You'd think that would make me happy, that my personal favorite team is doing so well domestically. But the totality of their dominance is suspect for the same reasons as the Immortals: a total lack of struggle means that it's impossible to actually isolate the team's weaknesses. Confounding the issue: AHQ's mid laner setup is deliberately designed to further obfuscate weaknesses. But a lot of their pick-ban strategies, and the way that having two specialists interact with it, are dependent upon a deep understanding of how the enemy team will approach the options given. In other words: it's a setup that works great within the Taiwanese meta, but not necessarily elsewhere.

That makes for an extremely well-defined metagame without a whole lot of ambiguities or complexities to account for.

In prior international tournaments, the Taiwanese teams have been accused of having weak pick-ban strategies, often giving up power picks to teams they should have had a handle on. There's truth behind that—most teams were too poor to have the analysts to do deep research and optimize the overall pick-ban process (an artifact of Taiwan being the poorest of the premier regions by a long shot—most players can only wish for H2K's infamous "5.5 effing k"). The teams that could afford them only had to focus their efforts on each other—basically, only AHQ and TPA for the longest time, then adding Flash Wolves and HK Esports since last year.

That makes for an extremely well-defined metagame without a whole lot of ambiguities or complexities to account for. It also makes for a glaring weakness for our top teams. Without that in-depth familiarity with their opposition, even the most impressive Taiwanese teams often lose the very weapon that made them so dominant back home: the research and scouting done to peel apart their next match.

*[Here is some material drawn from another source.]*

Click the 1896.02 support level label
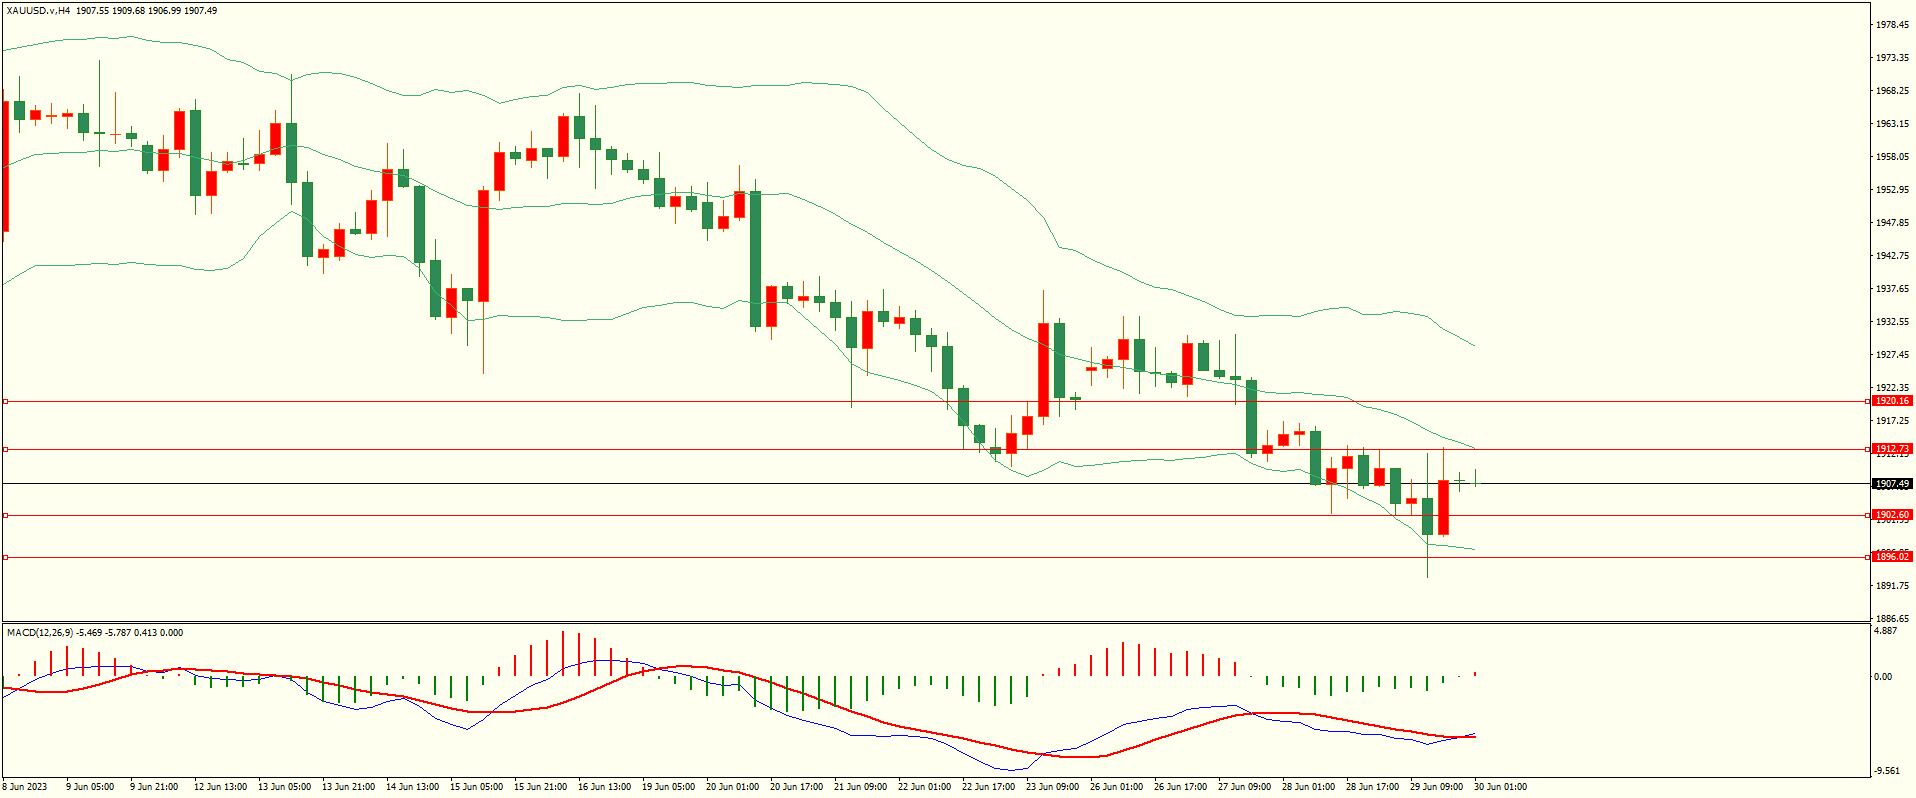1916x798 pixels. point(1891,557)
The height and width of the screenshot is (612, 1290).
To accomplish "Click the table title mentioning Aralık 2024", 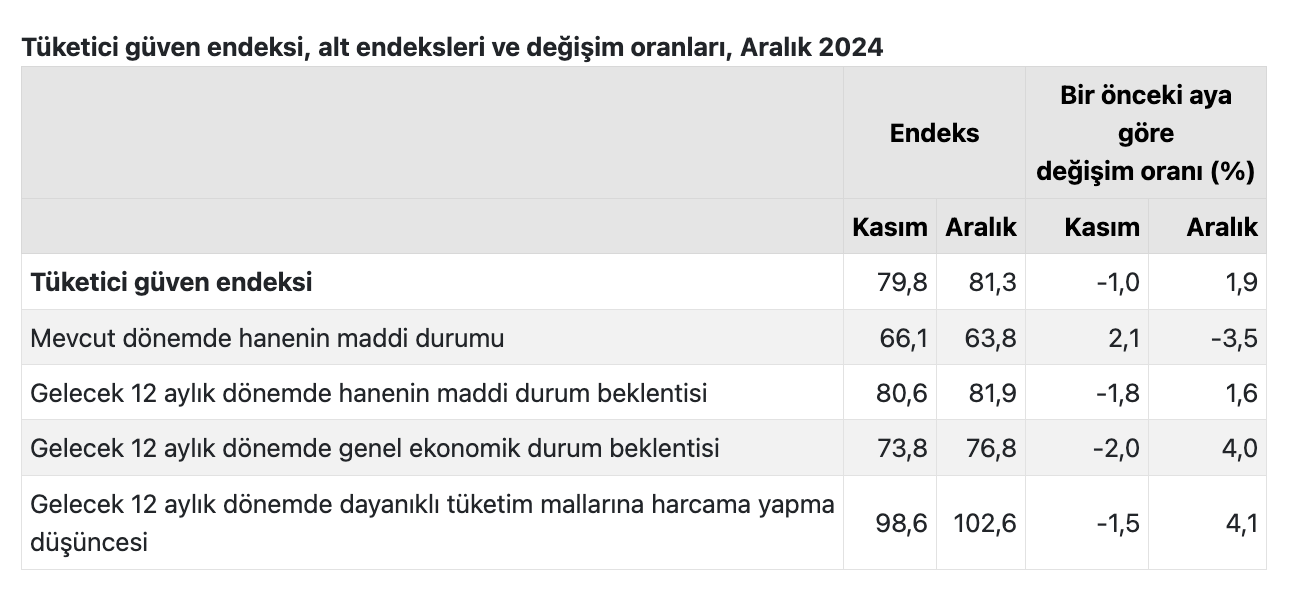I will coord(452,47).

It might smack of paranoia for a team to be asking itself "are we having it too good" after dominating a circuit, but it's historically been a question well worth asking. Even Korea's not immune—the ROX Tigers were the clear victors of their spring split last year too, only to fall flat at Tallahassee, Florida. Winning everything, after all, comes at the cost of learning nothing. And especially in the case of North America and Taiwan, two regions that have historically struggled the most to have an international presence, stagnation is something they simply can't afford.